Story: Paulette Pearson | Styling: Mandy Keener |
Sporting a cane may no longer be mainstream, but a select few still have enough panache to get away with it. Davis Tillman, owner of Tillman’s Antiques in Hot Springs, is one of the select few. The antiquarian began his cane collection more than 30 years ago, and has been known to don one on special occasions. “Every now and again, yes I do carry one,” he says, smiling. “I like to be a little over the top.”
For centuries, canes have served as accessories for men, often denoting power. In Rome, they were marked with eagles, while Egyptian styles featured lotus blossoms. In Asia, they also represented good fortune, and African chiefs and kings carried staffs carved from wood. “In almost every continent and culture, canes have been symbols of power and position,” Tillman says.
By the 1700s, in England, carrying a cane even required a special license, as well as adherence to certain rules that forbade leaning on or swinging a cane, carrying it on your arm or hanging it on a button, table or chair. “There were rules,” Tillman explains, “and if you broke them your license would be revoked.” Cane use was considered a privilege reserved only for a certain class of people, he adds, and the infirm merely carried “walking sticks.”

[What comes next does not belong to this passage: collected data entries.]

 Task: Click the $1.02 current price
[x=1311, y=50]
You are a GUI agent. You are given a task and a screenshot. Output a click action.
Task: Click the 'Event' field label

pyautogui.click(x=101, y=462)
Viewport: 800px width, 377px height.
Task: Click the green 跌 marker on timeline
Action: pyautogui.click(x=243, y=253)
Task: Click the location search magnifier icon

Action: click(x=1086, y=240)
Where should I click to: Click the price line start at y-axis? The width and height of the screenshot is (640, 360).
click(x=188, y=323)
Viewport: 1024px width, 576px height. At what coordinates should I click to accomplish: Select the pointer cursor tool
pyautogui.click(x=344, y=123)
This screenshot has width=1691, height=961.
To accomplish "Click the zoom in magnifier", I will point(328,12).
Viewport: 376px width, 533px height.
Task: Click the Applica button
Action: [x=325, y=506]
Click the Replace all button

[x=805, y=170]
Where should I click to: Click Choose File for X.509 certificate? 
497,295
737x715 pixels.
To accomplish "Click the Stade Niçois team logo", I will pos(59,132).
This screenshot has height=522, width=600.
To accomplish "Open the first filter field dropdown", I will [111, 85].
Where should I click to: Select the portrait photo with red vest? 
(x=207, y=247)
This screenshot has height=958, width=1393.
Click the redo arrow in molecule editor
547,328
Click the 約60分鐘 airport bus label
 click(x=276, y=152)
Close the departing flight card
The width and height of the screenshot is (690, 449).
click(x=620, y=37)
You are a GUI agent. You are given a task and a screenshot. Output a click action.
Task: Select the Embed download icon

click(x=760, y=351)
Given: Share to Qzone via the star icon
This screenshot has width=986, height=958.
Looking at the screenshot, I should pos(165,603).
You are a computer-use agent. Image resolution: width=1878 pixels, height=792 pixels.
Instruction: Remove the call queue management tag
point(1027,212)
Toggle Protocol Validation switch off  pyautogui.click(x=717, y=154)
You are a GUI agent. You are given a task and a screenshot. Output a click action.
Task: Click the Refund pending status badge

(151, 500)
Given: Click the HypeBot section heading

As they became more ornate, cane tops showcased intricate carvings and materials like bone, ivory, porcelain, gold, jade or even precious stones, while the staff featured ebony, bamboo and hardwood. The ability to distinguish between bone and ivory is important, notes Tillman: “Ivory grows in two different directions, creating a fish scale effect, while bone always grows sinuously in one direction.” Likewise, hallmarks on sterling silver pieces can help determine their age and place of origin.
Canes were made with function in mind as well. During the 1800s, some were designed to hold swords and pistols, many contained vials of liquor during prohibition, others housed compasses, and still others folded into small seats for horse racing and outdoor activities. Tillman advises collectors to be wary of staffs with unoriginal cane tops, which includes mounting a pocket watch to a staff with hopes of increasing its value. “It’s a marriage of convenience,” Tillman laughs. “Either move on or buy it strictly for its aesthetics.”
Tillman’s collection is a cross-section of styles from around the world—South America, China, Indonesia, England, the United States and more. One was a gift from his father and belonged to a Supreme Court justice, another is an elk horn fist and baton from China, another is a carved bulldog’s head that holds coins and his most beloved is a Faberge design from his wife. Next on the list are designs by Tiffany & Co. and Cartier. However, anything unusual is likely to have a place in Tillman’s collection, which he keeps by the front door to grab on a whim.
“Some people are minimalists all of their lives, and some are collectors,” Tillman notes. “I started very young and decided early on that I wouldn’t buy anything unless I could live with it my whole life.”
Tillman’s Beginner’s Guide for Collecting Canes
1. Set a budget—canes can become intoxicating. Depending on the materials and the level of detail, you can expect to pay about $250-300 for an authentic antique cane with unique features.
2. Decide what look you want for your collection, such as a theme or similar materials used.
3. Inspect the cane before purchase to assure that it’s not a marriage of two pieces. Tillman says common ploys are to add an additional antique, like a pocket watch or even a pair of opera glasses.
4. In addition to materials used, also consider the artistic quality. For example, intricate carvings can add value.
5. Make sure you consult with a reputable dealer who will stand behind the product.
6. While canes can be found at garage sales and flea markets, Tillman says, “if you want to create a good collection, look a little bit further.” He has had success in finding canes while traveling abroad, working with dealers and searching online.